Having left off with food that sticks to the cup or can and cannot be removed (and thereby eaten), let's continue the theme by addressing food that is not consumed because it sticks to the pot, the serving dish, the plate... or because it has not been sopped up by a bite of meat, a crust of bread, or a human tongue (i.e., licking the plate). This is perhaps of more interest to those who must "eat to their insulin" -- if the food remnants are a large enough proportion of a pre-bolused meal, the result could be a post-postprandial low. It could also become an issue if one is trying to eat enough calories to gain weight (perhaps in recovery from an eating disorder), or to consume a threshold level of a particular micronutrient, in which the dish in question is particularly rich.
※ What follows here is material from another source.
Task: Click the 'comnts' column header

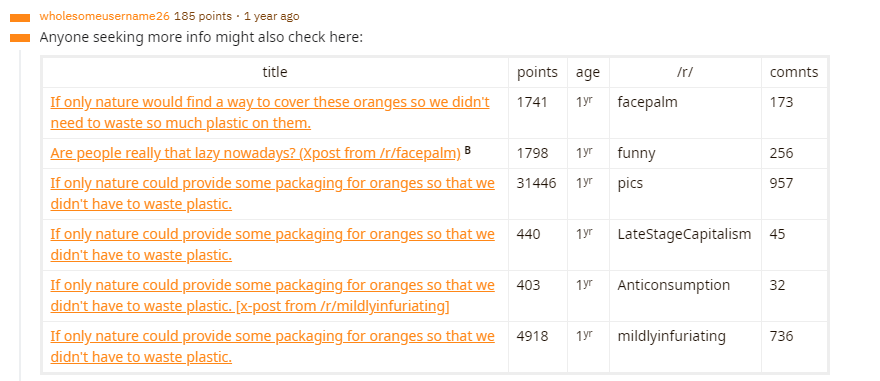Action: pos(794,72)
Another significant source of nutrition-counting error is evaporation during cooking. My can of Progresso soup says the volume of 1 serving is 1 cup -- but after I've let the 2-cup can's contents boil for a minute or two on the stove, there may be only 1 3/4 cups left in the pot. What has evaporated is water, with the result that a cup of the remaining fluid contains just over one and one quarter servings of carbs and sodium. And as anyone who has ever doled out soup well knows, it's all but impossible to split all of the add-ins evenly across all servings. It always seems that someone gets all the mushrooms and someone else gets all the potatoes... leading to variations in carb count and glycemic load.
"Free foods"... aren't really. Some years ago, I remember reading about a woman who could not lose weight, even substituting a butter substitute that was "zero calories per squirt" for butter. It turned out that the substitute had 900 calories per container, and she was going through the better part of a container a day. If you are counting calories, every "free food" calorie must be counted along with the rest of one's foods. If you are on exchanges, every nutrient gram in a "free food" needs to be adjusted towards a partial exchange of something. If you are on insulin, consuming several servings of a "free food" at a sitting may require adjusting your bolus.
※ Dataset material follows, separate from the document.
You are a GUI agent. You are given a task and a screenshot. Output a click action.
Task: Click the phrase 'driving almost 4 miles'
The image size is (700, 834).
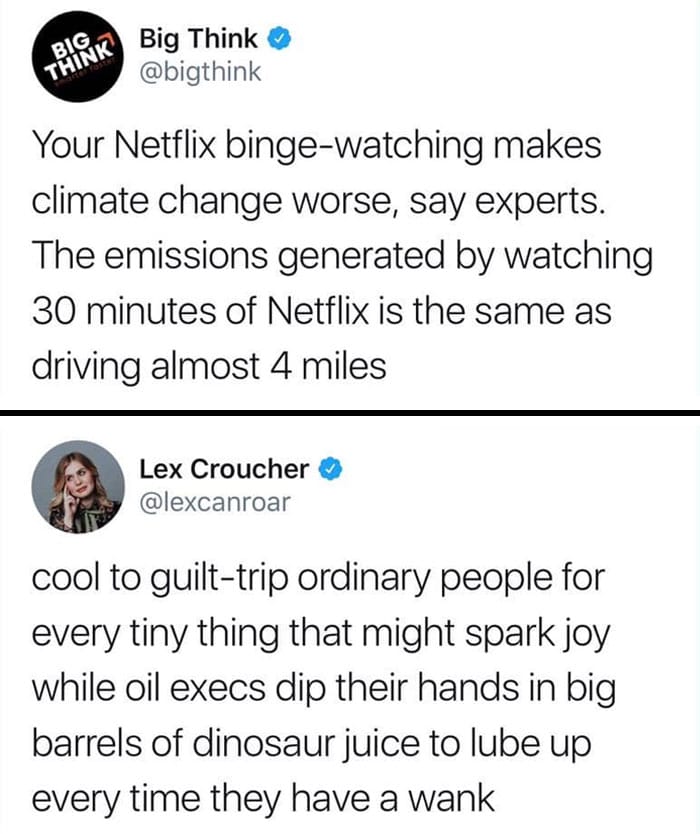pos(209,367)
The "scaling up" issue also suggests that if we cook ahead, or cook for a family, we might be better served with labels that include both per-serving and per-package nutritional information.
Once we've accounted for all, or most, of the easily-measured, one-size-fits-all causes of variability in the food we've consumed, we have the all of the YDMV stuff: accounting for protein, fat, glycemic load, total caloric count of the meal, and how all of that affects us as individual persons with diabetes. I'll get into that particular rant tomorrow.